Sanatçı Yûnis Das: Kürtlerde siyasi müzik modernleşmenin parçasıdır

Sanatçı Yûnis Das: Kürtlerde siyasi müzik modernleşmenin parçasıdır

.

A+A-

Kürt sanatçı Yûnis Das ilk solo albümü ‘Henase’ (Soluk) ile dinleyicinin karşısına çıktı. 10 Kürtçe (Kurmanci) eserden oluşan albüm, 28 Mart'ta tüm dijital platformlarda yerini aldı. Albümdeki eserlerin söz, müzik ve düzenlemelerinin tamamı sanatçıya ait. Soft ve folk rock gibi Batı sound’larının öne çıkmasının yanı sıra, eserlerde Kürt folklorik ritim, ezgi ve fonetiğine detaylı bir şekilde rastlamak da mümkün.

Kürtçe eğitmenlik, çeviri çalışmaları ve folklorik derlemeler üzerine de çalışan Yûnis Das, böylece üzerine yoğunlaştığı dil tecrübesini albümüne de yansıtmak istemiş. Albümdeki bazı eserlerin kendi bireysel öykülerinden süzüldüğünü ifade eden sanatçı, bazı eserlerinde de toplumsal gerçekçi bakış açısını ve hissiyatını ortaya koyma peşinde olduğunu dile getiriyor.

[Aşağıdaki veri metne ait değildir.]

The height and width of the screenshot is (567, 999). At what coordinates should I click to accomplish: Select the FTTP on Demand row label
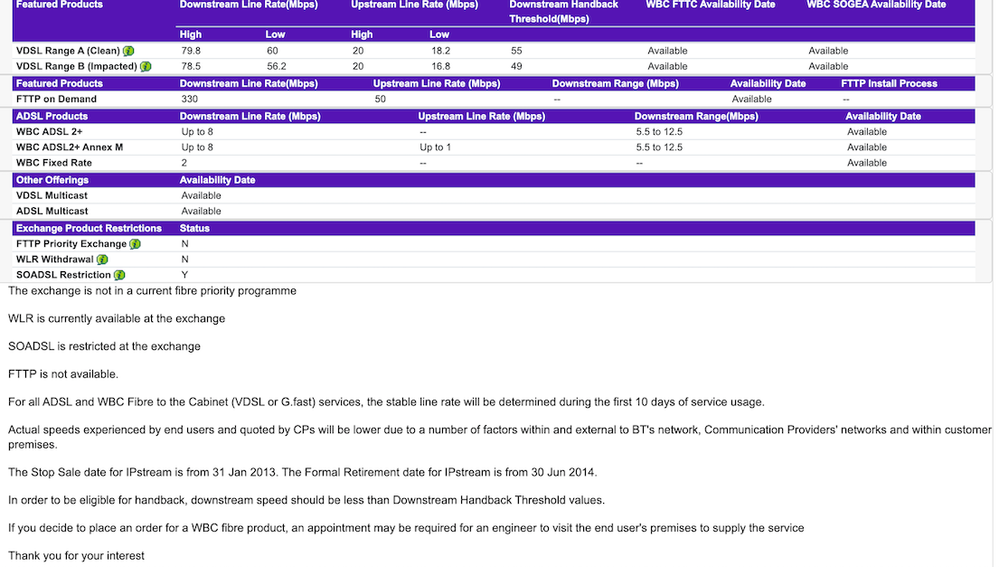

Albümünü, sanat ve dil konusunda kendisinin esin kaynağı olarak gördüğü babası Ehmedê Torî'ye ithaf eden Yûnis Das ile albümünü ve Kürt müziğine dair düşüncelerini konuştuk.

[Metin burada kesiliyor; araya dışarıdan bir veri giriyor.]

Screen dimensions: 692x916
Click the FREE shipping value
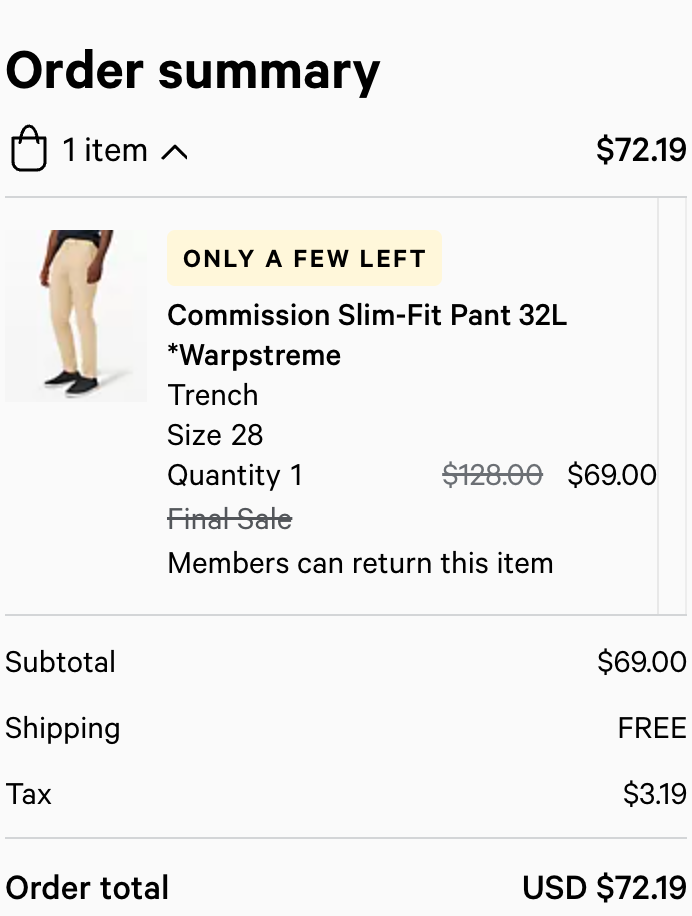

KÜRT DİLİ ÜZERİNE ÇALIŞAN BİR MÜZİSYEN…

Müzik yaşamına 2007’de İstanbul’da Teq û Req isimli bir grupla çalışmaya başladığını dile getiren Yûnis Das, Teq û Req’in piyasaya dahil olmayan, daha çok üretim esaslı bir grup olduğunu belirtiyor. “Modern bir müzik üretmeyi amaçlayan bir gruptu ve üniversiteden sonra grubun bir arada olma şansı kalmadı” diyen Das, bunu şöyle anlatıyor: “Çünkü farklı şehirlere dağıldık. Bir de misafir diyebileceğimiz enstrümanist arkadaşların desteği vardı. Ama her halükarda albümümüzü çıkarmayı planladık. En azından geleceğe yönelik kalıcılaştırma yolunda bir adım atmalıydık. 2012’de kayıtlarımızı tamamlayıp Kom Müzik’ten on parçadan oluşan ‘Keft û Reft’ isimli bir albüm yayınladık. Bu süre zarfından sonra hepimiz farklı iş kollarında devam ettik. Mesela, ben Cizre’de devam ettim. Daha çok Kürtçe üzerine çalışmalarım vardı. Eğitmenlik yapıyordum. Bu süre zarfında müzikten de uzak kalmadım. Yine üretmeye devam ediyordum. Arayışlarım devam ediyordu. Bu süreçte oluşagelen eserlerimi albümleştirmeye karar verdim. Bu da ‘Henase’ olarak ortaya çıktı”  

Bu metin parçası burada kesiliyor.